# [Instructions to follow]
Set down the records that follow exactly and completely.

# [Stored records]
******************************

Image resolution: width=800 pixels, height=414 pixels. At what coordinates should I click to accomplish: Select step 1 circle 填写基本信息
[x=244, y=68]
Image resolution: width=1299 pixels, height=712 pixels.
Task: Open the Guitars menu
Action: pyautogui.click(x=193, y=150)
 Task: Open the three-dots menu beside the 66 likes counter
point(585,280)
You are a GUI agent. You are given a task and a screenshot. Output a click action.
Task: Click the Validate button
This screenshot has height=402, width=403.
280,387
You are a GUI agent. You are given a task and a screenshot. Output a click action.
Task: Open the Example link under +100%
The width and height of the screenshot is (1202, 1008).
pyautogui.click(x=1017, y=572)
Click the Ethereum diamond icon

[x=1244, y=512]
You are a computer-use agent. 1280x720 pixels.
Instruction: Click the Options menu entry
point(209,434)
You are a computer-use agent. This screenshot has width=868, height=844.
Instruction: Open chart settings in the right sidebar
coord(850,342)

******************************

# [Answer area]
Image resolution: width=800 pixels, height=414 pixels. At what coordinates should I click to accomplish: Select step 1 circle 填写基本信息
[x=244, y=68]
Image resolution: width=1299 pixels, height=712 pixels.
Task: Open the Guitars menu
Action: pyautogui.click(x=193, y=150)
 Task: Open the three-dots menu beside the 66 likes counter
point(585,280)
You are a GUI agent. You are given a task and a screenshot. Output a click action.
Task: Click the Validate button
This screenshot has height=402, width=403.
280,387
You are a GUI agent. You are given a task and a screenshot. Output a click action.
Task: Open the Example link under +100%
The width and height of the screenshot is (1202, 1008).
pyautogui.click(x=1017, y=572)
Click the Ethereum diamond icon

[x=1244, y=512]
You are a computer-use agent. 1280x720 pixels.
Instruction: Click the Options menu entry
point(209,434)
You are a computer-use agent. This screenshot has width=868, height=844.
Instruction: Open chart settings in the right sidebar
coord(850,342)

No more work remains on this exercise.